Hadi also commented: The L2 has one read 64-byte port for the L1i and one bidirectional 64-byte port with the L1d. It also has a read/write port (64-byte in Skylake, 32-byte in Haswell) with the L3 slice it is connected to. When the L2 controller receives a line from the L3, it immediately writes it into the corresponding superqueue entry (or entries).

I haven't checked a primary source for this, but it sounds right to me.

Fetch from DRAM happens with burst transfers of 64 bytes (1 cache line) at once. Not just 16 bytes (128 bits)! It's possible to execute code from an "uncacheable" memory region, but normally you're using WB (write-back) memory regions that are cacheable.

AFAIK, even DDR4 has a 64-byte burst size, not 128 bytes.

I assume this is all kept in queue order, so the home agent knows what address the data corresponds to.

No, the memory controller can reorder requests for locality within a DRAM page (not the same thing as a virtual-memory page).

Data going back up the memory hierarchy has an address associated with it. It gets cached by L3, and L2, because they have a write-allocate cache policy.

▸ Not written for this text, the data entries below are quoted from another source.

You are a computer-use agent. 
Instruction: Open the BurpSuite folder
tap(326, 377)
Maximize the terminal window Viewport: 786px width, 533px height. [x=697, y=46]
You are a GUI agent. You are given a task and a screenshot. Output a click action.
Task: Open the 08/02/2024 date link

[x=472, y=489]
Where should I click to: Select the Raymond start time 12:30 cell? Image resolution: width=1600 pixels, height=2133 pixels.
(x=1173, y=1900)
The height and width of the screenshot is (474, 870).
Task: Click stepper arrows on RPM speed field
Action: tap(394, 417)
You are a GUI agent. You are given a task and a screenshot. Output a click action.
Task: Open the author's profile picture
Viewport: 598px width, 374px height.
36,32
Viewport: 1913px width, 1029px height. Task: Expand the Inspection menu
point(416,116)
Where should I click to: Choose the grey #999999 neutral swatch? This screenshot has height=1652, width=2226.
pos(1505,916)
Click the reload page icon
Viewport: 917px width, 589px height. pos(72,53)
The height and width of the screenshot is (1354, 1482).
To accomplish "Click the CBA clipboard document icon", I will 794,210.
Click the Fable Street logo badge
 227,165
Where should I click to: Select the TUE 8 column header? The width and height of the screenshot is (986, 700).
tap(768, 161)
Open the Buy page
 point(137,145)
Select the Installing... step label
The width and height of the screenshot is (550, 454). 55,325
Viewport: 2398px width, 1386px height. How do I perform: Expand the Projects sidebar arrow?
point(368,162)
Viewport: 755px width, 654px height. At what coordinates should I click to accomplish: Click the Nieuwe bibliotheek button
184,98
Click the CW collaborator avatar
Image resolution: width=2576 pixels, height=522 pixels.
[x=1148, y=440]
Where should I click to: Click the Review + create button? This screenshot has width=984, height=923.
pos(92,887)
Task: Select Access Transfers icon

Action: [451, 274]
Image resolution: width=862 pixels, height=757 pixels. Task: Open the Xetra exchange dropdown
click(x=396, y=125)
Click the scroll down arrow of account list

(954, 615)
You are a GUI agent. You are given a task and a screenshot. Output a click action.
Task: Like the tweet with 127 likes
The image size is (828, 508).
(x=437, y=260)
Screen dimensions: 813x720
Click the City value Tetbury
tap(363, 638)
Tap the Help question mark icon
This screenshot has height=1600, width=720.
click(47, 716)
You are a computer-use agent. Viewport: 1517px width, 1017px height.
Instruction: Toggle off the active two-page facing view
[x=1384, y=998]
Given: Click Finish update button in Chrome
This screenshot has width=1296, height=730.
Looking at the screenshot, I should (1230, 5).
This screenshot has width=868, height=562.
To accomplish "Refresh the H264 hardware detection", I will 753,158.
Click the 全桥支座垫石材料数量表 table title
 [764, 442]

When it arrives at L2, the outstanding request buffer (from L1i) matches the address, so L2 forwards that line to L1i. Which in turn matches the address and wakes up the instruction-fetch logic that was waiting.

@HadiBrais commented: Requests at the L2 need to be tagged with the sender ID. Requests at the L3 need to be tagged with yet another sender ID. The requests at the L1I need not be tagged.

Hadi also discussed the fact that L3 needs to deal with requests from multiple cores per cycle. The ring bus architecture in CPUs before Skylake-SP / SKX meant that at most 3 requests could arrive at a single L3 slice per clock (one in each direction on the ring, and one from the core attached to it). If they were all for the same cache line, it would definitely be advantageous to satisfy them all with a single fetch from this slice, so this might be something that L3 cache slices do.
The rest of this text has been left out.